[Dataset entries]
***

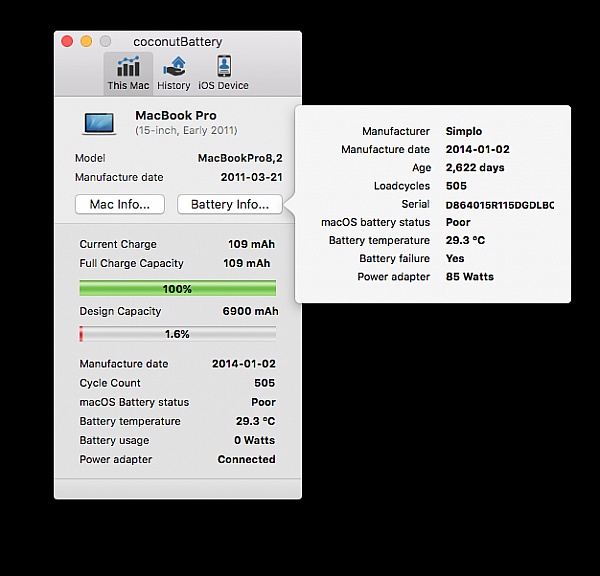Viewport: 600px width, 576px height.
Task: Click the Simplo manufacturer value
Action: point(463,131)
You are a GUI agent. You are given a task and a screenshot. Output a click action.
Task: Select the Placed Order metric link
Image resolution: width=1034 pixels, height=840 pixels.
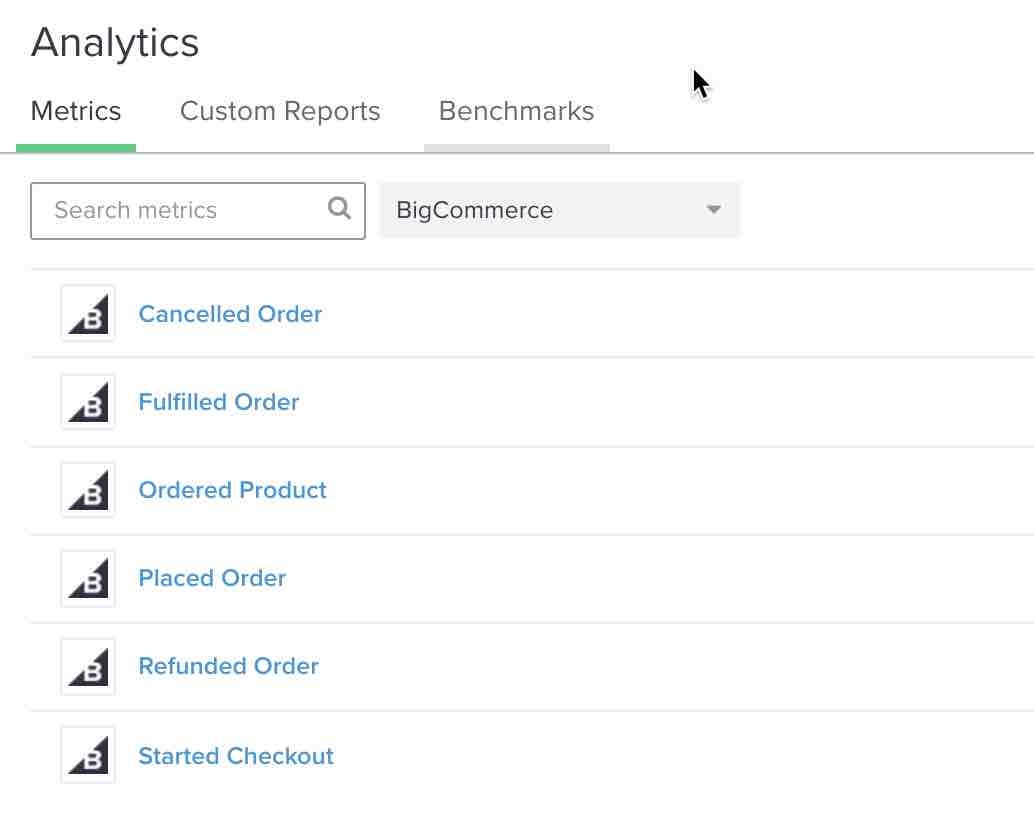point(212,578)
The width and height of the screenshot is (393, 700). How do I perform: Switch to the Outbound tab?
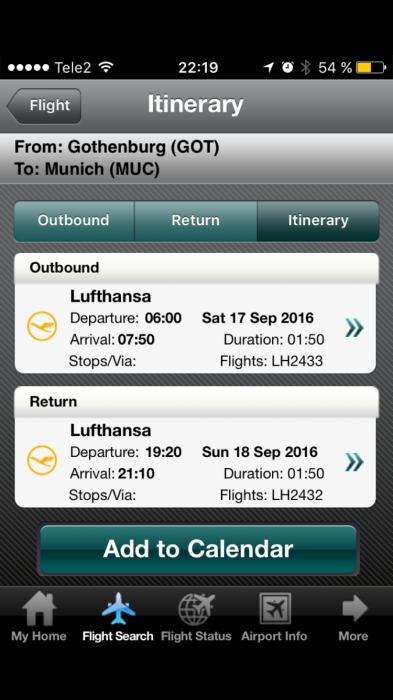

***

Exercise requirements
Every line between the one containing "Image resolution: width=1034" and the last line of the data above, both included, should be copied exactly, but not the pictures.

Exercise solution
Image resolution: width=1034 pixels, height=840 pixels.
point(212,578)
The width and height of the screenshot is (393, 700). How do I perform: Switch to the Outbound tab?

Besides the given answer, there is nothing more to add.